Daily Reading for April 25 • St. Mark the Evangelist
The authors of the New Testament were very much like the scribes who would later transmit those authors’ writings. The authors too were human beings with needs, beliefs, worldviews, opinions, loves, hates, longings, desires, situations, problems—and surely all these things affected what they wrote. They too were Christians who had inherited traditions about Jesus and his teachings, who had learned about the Christian message of salvation, who had come to believe in the truth of the gospel—and they too passed along the traditions of their writings. . . . Matthew, in fact, is not exactly like Mark; Mark is not the same as Luke; or Luke as John; or John as Paul; or Paul as James. Just as scribes modified the words of the tradition, by sometimes putting these words “in other words,” so too had the authors of the New Testament itself, telling their stories, giving their instructions, and recording their recollections by using their own words (not just the words they had heard), words that they came up with to pass along their message in ways that seemed most appropriate for the audience and the time and place for which they were writing. . . .

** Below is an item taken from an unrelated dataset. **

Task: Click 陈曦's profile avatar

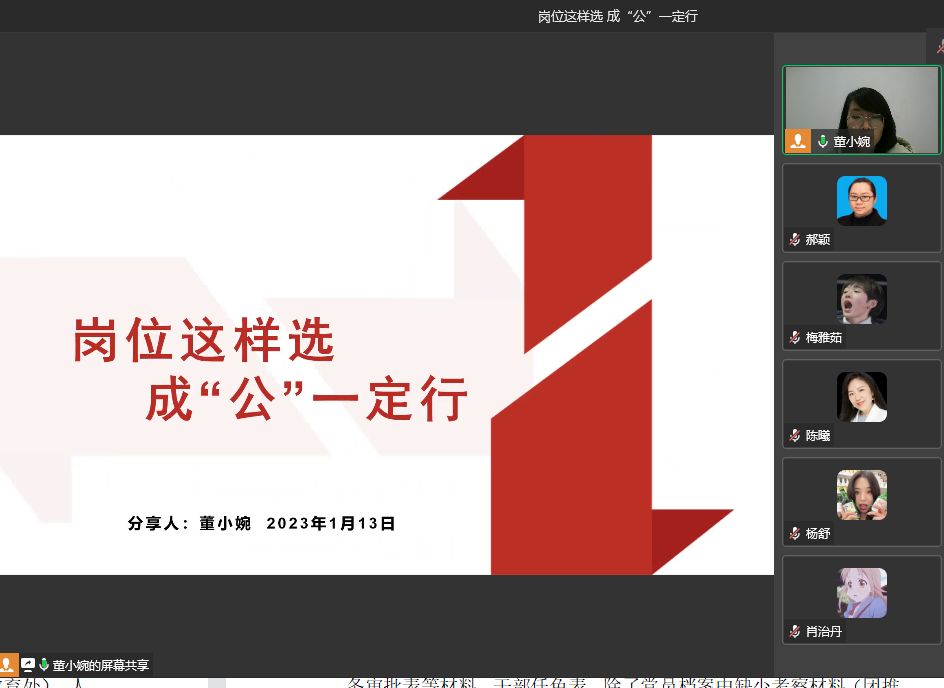Action: pyautogui.click(x=861, y=396)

The point is that Luke changed the tradition he inherited. Readers completely misinterpret Luke if they fail to realize this—as happens, for example, when they assume that Mark and Luke are in fact saying the same thing about Jesus. If they are not saying the same thing, it is not legitimate to assume they are—for example, by taking what Mark says, and taking what Luke says, then taking what Matthew and John say and melding them all together, so that Jesus says and does all the things that each of the Gospel writers indicates. Anyone who interprets the Gospels this way is not letting each author have his own say; anyone who does this is not reading what the author wrote in order to understand his message; anyone who does this is not reading the Gospels themselves—he or she is making up a new Gospel consisting of the four in the New Testament, a new Gospel that is not like any of the ones that have come down to us.
From Misquoting Jesus: The Story Behind Who Changed the Bible and Why by Bart D. Ehrman (HarperSanFrancisco, 2005).